The Federal Reserve Chair, Janet Yellen, announced on Wednesday that the
Federal Reserve had raised the federal funds rate by a one-quarter of
one percent. The rate-hike is a clear indication that central bank leaders
feel confident in the economic numbers, with Yellen saying that as the
economy continues to grow and employment markets tighten, there will likely
be another increase later this year.
The increase marks the third time in six months that policy makers have
raised rates, and it brings the lending benchmark rate to a range of between
1 and 1.25 percent. The central bank also released its quarterly projections
for 2018 and 2019, mostly maintaining the need for three quarter-point
increases each year. If the economy performs as expected over that time,
the increases will place the federal funds rate at about 3 percent by
the end of 2019.
Recent economic data shows that unemployment in the U.S. dropped to 4.3
percent in May, the lowest joblessness rate in 16 years. While Fed policy
makers left their median inflation projection unchanged for 2018 and 2019
at 2 percent, they lowered this year’s forecast to 1.6 percent from
the 1.9 percent projected at the end of Q1. According to the central bank,
the economy is expected to continue to grow at a 2.2% clip for 2017.

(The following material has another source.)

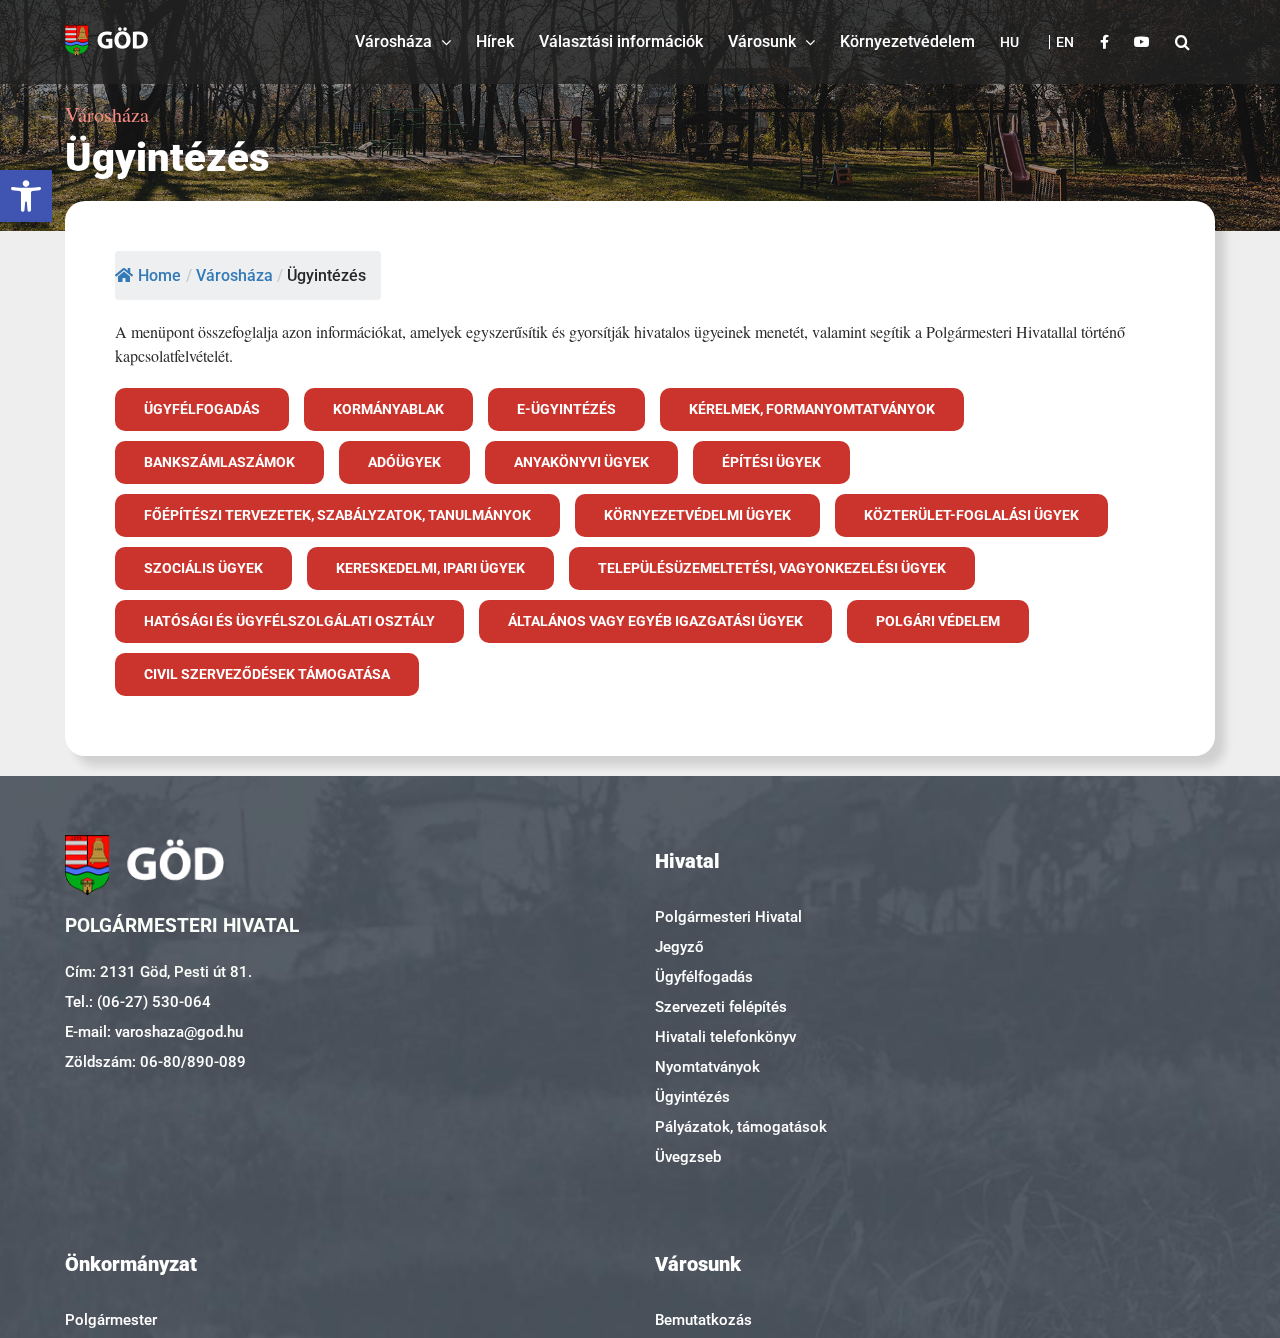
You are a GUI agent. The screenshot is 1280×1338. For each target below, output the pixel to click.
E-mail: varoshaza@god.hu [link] (154, 1032)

The federal funds rate is the interest rate at which banks lend money to
one another overnight to meet reserve requirements. The Fed uses this
key indicator to control the supply of currency, manage lending rates,
and control inflation.
Although fixed-rate mortgages are closely tied to the federal funds rate,
mortgage rates have been falling over the last month to 4.04 percent on
June 7. Housing experts expect rates to rise over the remainder of the
year, however, they feel confident they will remain low by historical
Adjustable-rate mortgages (ARMs) and home equity lines of credit (HELOCs),
which are more sensitive to central bank increases, will move upward after
the Fed hike. While mortgages with ARMs will see interest rates adjust
slightly over the next several months, those homeowners with HELOCs will
see their interest rate increase a full quarter percent by next month.
With inflation remaining relatively low and the Fed reducing their inflation
forecast for the rest of 2017, economic analysts believe that the Fed’s
desire to continue raising rates will subside, as long as GDP growth remains
steady and inflation stays under two percent.